No pictures should appear in the copy. Reproduce exactly the lines from the one containing "1395x479 pixels." through the end of the material below.
[Opening Information given section]
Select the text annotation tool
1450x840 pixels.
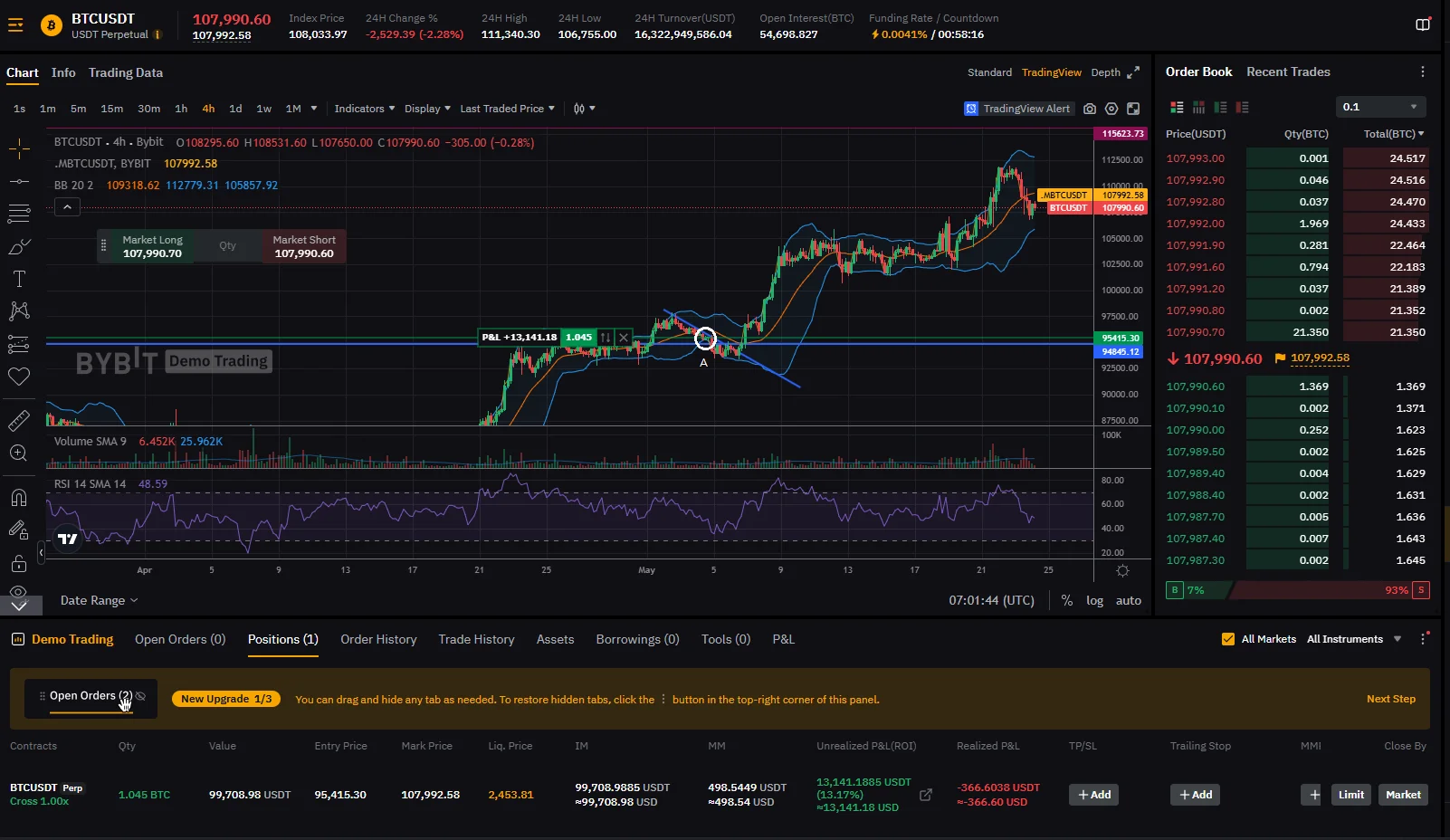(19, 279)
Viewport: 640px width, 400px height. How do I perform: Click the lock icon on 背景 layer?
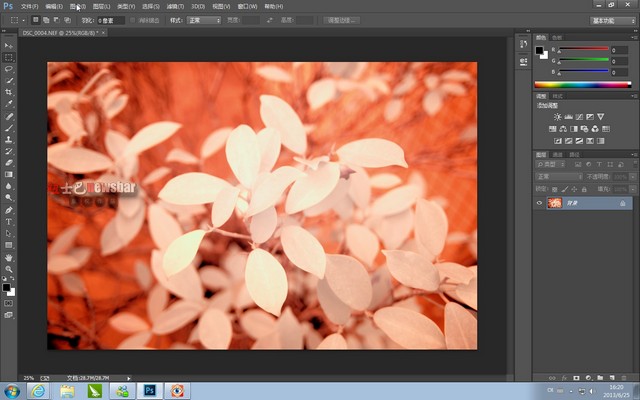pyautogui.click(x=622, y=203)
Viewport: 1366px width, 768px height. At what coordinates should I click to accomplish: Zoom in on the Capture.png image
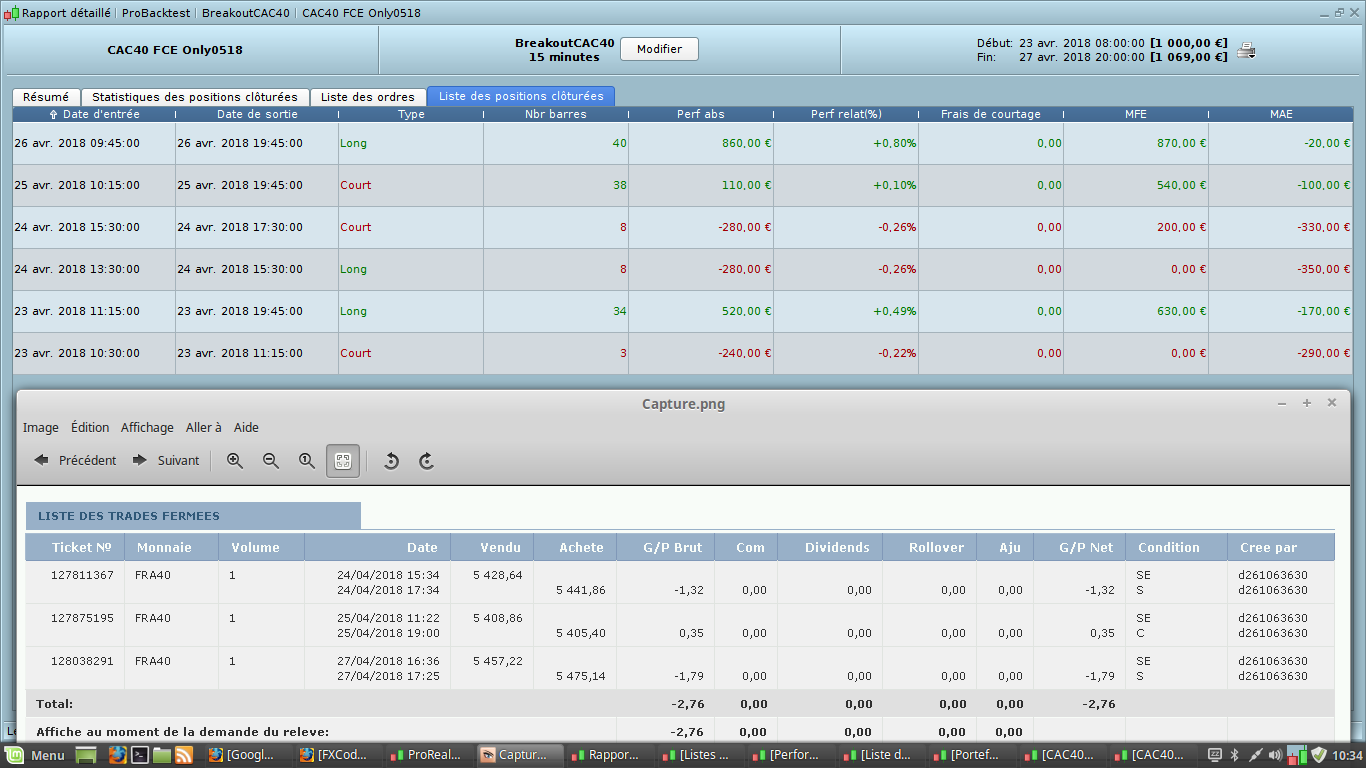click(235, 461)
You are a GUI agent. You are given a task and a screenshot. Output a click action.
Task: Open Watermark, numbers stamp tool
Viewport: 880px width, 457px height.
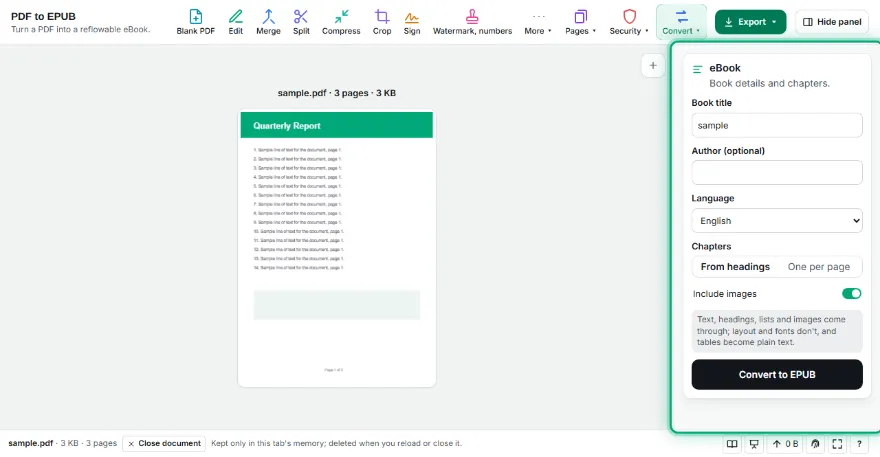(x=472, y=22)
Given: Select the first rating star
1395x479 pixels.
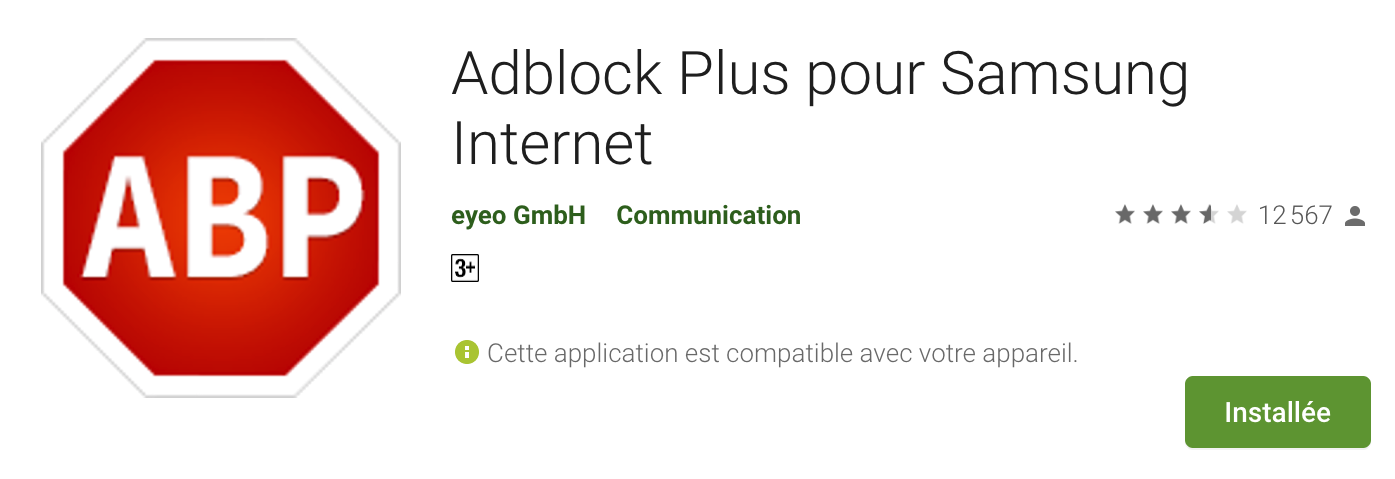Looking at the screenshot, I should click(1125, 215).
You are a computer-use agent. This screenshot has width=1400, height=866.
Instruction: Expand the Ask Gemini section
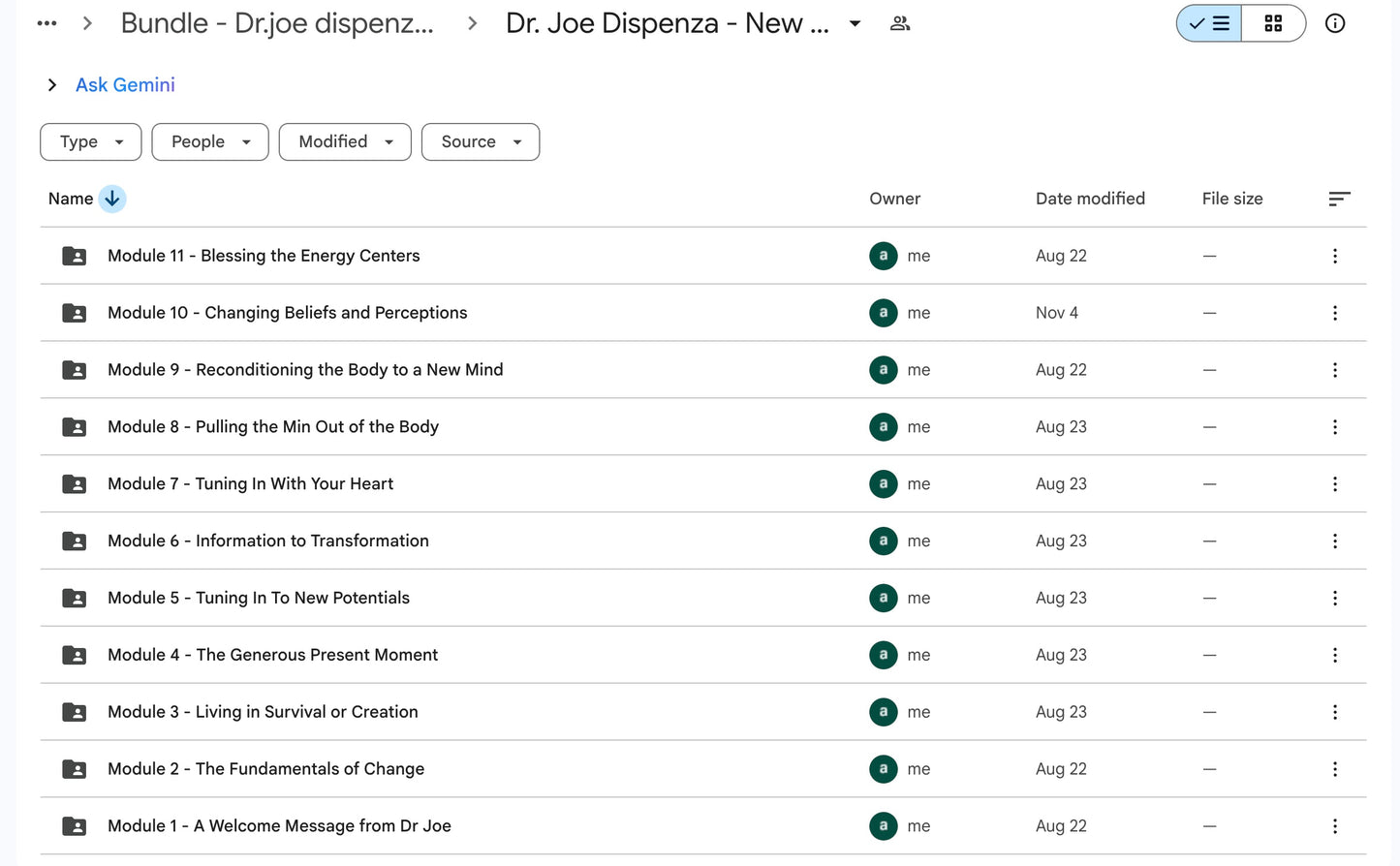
[Closing Information given section]
• **Task output**
1395x479 pixels.
Looking at the screenshot, I should click(1125, 215).
You are a computer-use agent. This screenshot has width=1400, height=866.
Instruction: Expand the Ask Gemini section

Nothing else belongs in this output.